Cold air to reach mountain passes, but will we see snow?

Weather

PORTLAND, Ore. (KOIN) – Do you have snow on your mind? Does the white top of the mountain get you excited for the upcoming ski and snowboarding season? We are nearing the time of the year where mountain snow becomes more probable. We have cold enough air coming in that snow levels could even reach the mountain passes this week.

There isn’t much snow out there right now. Top of Cascade, which is around 7,300 feet, has a few spotty patches of snow from late September. The passes are much lower than that, coming in closer to 4,000 to 5,500 feet.

Some events will dump snow on the higher elevations, but as we work through October and November, we also have events that bring snow even lower.

Check out the snow level forecast for the remainder of the work week. It’s not hard to miss that inverted spike on Thursday morning. This is telling us that the temperature is going to be cold enough to support snow down to around 4,000 feet. That happens to reach the passes around the state and potentially Government Camp at 26. It doesn’t happen frequently, but snow down to Government Camp in early October is feasible and for some probably desirable.

According to the Western Regional Climate Center (WRCC), Government Camp from (1951-2016) averages 5.5 inches of snow in October and an average snow depth of one inch. It starts to pick up steam in November, eventually flourishing in December and January. We are very much on the fringe of the snow season right now.

How about Mt. Hood Meadows? The average opening date for sustained daily operations is 29 days before Christmas, or November 26.

There will be an elongated trough evolving this week. The system from Tuesday will push north, but an extension of low pressure and cool air will slice all the way to northern California. The weather pattern graphic will show this below. We aren’t in the depths of cold continental air at this time, we will serve that up in the winter. What also occurs this time of the year, is that the cold air doesn’t hold long enough. The snow level forecast jumps right back up and you can tell from the weather pattern graphic that there are still plenty of ridges and areas surrounding the Pacific Northwest (PNW) that is still plenty warm.

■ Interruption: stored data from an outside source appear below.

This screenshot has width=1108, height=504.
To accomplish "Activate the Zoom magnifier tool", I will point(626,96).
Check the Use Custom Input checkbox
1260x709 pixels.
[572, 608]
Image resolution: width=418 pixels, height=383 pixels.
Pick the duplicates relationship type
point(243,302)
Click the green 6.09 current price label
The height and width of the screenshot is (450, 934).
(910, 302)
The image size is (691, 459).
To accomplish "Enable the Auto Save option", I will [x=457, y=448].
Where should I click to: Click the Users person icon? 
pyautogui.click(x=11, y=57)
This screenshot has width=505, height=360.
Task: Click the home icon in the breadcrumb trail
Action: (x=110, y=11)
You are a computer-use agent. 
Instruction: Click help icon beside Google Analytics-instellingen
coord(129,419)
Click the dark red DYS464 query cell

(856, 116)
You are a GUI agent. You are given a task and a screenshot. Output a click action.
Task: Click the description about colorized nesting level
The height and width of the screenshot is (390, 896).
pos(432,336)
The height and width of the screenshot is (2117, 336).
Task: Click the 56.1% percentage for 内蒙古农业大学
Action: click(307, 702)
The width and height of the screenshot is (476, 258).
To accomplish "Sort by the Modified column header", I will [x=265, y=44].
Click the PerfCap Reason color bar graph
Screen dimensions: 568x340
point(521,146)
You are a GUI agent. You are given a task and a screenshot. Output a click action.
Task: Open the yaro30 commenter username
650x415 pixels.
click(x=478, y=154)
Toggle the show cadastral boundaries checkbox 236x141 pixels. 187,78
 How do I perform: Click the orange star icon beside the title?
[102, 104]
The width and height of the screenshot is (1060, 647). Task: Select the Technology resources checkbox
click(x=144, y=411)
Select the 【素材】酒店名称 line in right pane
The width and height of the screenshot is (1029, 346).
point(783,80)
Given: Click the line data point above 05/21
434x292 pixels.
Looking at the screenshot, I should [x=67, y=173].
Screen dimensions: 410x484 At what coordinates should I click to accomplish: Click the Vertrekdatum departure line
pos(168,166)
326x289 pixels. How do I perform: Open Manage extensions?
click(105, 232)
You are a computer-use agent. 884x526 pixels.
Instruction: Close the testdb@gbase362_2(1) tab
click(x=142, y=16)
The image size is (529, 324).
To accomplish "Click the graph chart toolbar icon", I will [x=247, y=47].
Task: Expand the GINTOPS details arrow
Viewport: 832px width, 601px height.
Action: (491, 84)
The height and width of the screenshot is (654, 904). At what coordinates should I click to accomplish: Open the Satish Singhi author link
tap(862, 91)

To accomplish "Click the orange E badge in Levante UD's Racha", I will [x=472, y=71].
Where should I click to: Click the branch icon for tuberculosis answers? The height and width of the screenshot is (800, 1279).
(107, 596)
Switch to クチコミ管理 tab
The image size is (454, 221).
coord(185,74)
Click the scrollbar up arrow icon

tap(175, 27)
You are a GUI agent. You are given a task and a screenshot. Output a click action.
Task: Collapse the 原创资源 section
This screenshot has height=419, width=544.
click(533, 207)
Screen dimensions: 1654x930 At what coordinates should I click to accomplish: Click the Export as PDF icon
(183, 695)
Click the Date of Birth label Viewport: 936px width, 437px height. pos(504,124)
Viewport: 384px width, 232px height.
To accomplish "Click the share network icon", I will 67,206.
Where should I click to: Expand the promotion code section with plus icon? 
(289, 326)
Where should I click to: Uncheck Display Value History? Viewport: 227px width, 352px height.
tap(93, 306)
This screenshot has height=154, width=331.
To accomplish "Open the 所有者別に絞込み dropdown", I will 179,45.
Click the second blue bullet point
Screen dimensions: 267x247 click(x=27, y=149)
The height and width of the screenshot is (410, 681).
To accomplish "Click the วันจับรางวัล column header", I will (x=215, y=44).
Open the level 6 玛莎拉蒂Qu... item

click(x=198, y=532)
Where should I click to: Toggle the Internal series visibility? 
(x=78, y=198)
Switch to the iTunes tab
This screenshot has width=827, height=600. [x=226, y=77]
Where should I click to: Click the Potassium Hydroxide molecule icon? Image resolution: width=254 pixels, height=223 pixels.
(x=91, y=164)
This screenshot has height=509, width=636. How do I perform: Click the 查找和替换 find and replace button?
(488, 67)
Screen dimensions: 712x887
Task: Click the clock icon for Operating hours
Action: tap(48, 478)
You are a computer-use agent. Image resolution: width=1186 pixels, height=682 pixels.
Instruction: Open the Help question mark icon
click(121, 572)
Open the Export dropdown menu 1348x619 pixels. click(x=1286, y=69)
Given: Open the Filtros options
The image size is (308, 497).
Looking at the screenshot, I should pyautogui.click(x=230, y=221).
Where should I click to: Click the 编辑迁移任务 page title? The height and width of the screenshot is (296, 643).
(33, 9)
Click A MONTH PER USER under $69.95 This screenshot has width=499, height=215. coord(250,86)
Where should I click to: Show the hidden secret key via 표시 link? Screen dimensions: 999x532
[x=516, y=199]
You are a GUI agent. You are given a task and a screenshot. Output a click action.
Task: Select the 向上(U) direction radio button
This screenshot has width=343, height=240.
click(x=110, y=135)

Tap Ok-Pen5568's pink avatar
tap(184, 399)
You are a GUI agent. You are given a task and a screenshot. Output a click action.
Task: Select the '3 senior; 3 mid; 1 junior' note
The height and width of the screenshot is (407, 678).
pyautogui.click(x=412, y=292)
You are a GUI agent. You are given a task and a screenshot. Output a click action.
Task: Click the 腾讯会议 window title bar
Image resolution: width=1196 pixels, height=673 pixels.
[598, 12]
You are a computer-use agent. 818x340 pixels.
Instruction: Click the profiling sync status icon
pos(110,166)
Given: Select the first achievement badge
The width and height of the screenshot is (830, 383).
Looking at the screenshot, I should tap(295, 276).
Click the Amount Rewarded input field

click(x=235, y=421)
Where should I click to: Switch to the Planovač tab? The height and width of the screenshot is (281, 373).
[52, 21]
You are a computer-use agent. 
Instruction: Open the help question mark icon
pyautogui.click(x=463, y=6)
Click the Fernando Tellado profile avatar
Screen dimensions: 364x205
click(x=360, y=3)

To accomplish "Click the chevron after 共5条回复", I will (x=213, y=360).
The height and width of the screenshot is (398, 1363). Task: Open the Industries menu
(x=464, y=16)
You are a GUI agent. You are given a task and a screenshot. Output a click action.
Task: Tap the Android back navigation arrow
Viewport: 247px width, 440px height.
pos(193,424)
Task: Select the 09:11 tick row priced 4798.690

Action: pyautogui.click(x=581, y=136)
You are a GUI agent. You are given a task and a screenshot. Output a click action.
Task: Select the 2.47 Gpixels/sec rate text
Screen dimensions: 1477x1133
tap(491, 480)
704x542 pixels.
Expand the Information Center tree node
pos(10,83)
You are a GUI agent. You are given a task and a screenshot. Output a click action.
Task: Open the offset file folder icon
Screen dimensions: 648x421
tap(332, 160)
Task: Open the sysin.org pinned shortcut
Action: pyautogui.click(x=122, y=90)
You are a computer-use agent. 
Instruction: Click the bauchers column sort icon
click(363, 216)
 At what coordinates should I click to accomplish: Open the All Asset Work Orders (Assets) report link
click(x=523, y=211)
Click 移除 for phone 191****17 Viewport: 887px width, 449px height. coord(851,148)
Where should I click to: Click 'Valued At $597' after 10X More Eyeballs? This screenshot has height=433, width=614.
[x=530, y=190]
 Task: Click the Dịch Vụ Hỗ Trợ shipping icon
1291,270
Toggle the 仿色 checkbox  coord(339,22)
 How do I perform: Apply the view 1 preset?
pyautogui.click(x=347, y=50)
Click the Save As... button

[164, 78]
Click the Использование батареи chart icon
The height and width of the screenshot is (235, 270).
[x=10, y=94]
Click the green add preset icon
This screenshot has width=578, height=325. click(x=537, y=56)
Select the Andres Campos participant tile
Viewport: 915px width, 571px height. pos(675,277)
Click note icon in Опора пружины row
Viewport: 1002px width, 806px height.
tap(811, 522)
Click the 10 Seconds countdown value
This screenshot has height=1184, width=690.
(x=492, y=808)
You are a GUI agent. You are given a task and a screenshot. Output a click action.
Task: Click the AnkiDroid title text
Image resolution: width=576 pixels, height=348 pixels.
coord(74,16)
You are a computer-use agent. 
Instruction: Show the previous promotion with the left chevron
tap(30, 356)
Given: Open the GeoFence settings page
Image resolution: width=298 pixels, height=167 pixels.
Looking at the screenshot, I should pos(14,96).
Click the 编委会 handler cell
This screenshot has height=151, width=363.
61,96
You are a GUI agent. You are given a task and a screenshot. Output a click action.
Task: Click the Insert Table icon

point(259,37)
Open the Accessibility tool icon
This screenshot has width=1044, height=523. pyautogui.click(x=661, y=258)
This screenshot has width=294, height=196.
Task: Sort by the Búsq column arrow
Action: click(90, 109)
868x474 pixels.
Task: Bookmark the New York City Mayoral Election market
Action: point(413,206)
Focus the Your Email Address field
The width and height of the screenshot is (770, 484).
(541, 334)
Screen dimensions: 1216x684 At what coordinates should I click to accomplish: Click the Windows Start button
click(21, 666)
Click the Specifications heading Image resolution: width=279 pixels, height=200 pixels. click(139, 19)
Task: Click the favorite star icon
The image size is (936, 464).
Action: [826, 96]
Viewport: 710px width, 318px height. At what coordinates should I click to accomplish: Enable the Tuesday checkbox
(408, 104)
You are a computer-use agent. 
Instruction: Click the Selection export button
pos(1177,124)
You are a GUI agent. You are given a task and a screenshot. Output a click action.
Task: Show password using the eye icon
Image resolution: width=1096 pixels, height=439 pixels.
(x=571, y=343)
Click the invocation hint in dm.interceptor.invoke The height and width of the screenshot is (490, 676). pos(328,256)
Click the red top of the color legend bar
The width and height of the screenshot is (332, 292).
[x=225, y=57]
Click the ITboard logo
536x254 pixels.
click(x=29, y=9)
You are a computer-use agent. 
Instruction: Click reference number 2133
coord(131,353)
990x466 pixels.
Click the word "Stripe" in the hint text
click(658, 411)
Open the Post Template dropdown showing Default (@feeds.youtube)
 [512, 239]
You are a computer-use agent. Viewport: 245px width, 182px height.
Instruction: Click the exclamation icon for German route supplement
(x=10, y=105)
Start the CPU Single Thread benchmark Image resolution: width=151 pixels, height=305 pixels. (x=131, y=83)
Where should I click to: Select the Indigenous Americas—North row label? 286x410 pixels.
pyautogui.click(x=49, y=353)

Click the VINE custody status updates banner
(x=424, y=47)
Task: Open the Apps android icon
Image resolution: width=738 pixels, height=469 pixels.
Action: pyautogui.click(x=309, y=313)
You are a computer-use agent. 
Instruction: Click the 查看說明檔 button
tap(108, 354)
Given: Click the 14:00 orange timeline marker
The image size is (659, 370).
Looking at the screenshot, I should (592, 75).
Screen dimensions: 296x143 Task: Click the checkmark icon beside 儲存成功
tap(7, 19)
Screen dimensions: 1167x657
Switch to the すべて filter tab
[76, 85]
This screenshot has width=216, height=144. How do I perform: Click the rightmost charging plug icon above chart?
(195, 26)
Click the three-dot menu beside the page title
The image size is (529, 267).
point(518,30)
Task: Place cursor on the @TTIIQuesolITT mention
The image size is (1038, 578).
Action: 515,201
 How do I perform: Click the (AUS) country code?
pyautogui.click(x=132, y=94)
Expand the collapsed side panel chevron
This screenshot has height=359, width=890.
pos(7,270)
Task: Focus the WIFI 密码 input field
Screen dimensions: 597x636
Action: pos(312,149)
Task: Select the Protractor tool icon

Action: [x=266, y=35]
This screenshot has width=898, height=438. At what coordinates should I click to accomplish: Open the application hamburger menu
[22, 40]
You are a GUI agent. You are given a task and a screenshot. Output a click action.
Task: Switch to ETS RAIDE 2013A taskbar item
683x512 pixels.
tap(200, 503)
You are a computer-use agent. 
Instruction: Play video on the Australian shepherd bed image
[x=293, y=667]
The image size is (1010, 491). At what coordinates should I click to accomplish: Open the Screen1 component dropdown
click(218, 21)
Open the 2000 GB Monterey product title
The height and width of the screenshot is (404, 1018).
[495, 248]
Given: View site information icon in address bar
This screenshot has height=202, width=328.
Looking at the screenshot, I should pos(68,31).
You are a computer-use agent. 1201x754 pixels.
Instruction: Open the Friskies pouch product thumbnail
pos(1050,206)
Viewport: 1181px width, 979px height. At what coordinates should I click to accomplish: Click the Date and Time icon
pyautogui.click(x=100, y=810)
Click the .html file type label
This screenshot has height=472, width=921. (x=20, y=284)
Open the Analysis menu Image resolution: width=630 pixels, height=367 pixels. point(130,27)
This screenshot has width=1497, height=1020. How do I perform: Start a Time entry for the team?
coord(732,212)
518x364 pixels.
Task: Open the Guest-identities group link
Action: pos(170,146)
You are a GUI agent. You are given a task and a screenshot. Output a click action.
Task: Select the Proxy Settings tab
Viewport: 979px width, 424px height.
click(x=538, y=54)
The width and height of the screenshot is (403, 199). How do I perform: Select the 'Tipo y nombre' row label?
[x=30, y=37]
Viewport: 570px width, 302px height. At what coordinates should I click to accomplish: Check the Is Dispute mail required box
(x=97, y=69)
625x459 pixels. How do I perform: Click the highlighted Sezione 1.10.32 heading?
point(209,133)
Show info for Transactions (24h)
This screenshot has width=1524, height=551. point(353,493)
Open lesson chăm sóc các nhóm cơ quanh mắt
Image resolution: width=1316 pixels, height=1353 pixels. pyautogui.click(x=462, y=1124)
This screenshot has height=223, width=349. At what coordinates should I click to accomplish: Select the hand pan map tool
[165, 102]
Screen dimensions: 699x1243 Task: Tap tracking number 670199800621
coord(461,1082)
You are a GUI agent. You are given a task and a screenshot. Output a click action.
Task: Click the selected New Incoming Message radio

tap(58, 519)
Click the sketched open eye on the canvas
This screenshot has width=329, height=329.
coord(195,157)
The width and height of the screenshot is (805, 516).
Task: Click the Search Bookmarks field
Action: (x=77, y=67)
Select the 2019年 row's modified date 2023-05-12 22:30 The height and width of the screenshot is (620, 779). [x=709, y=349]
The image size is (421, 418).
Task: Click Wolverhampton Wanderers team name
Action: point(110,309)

Let’s take a quick look at the snow total forecast for the week. It’s not impressive by any means. It looks like the snow will stay above Government Camp. I wouldn’t bet on the pass snow because we aren’t bringing in the moisture when we do cool down on Thursday morning. A light snow accumulation from Tuesday and Wednesday should help bring some more white to the top of Mt. Hood but not down to the passes. No need to get the snow dance going just yet.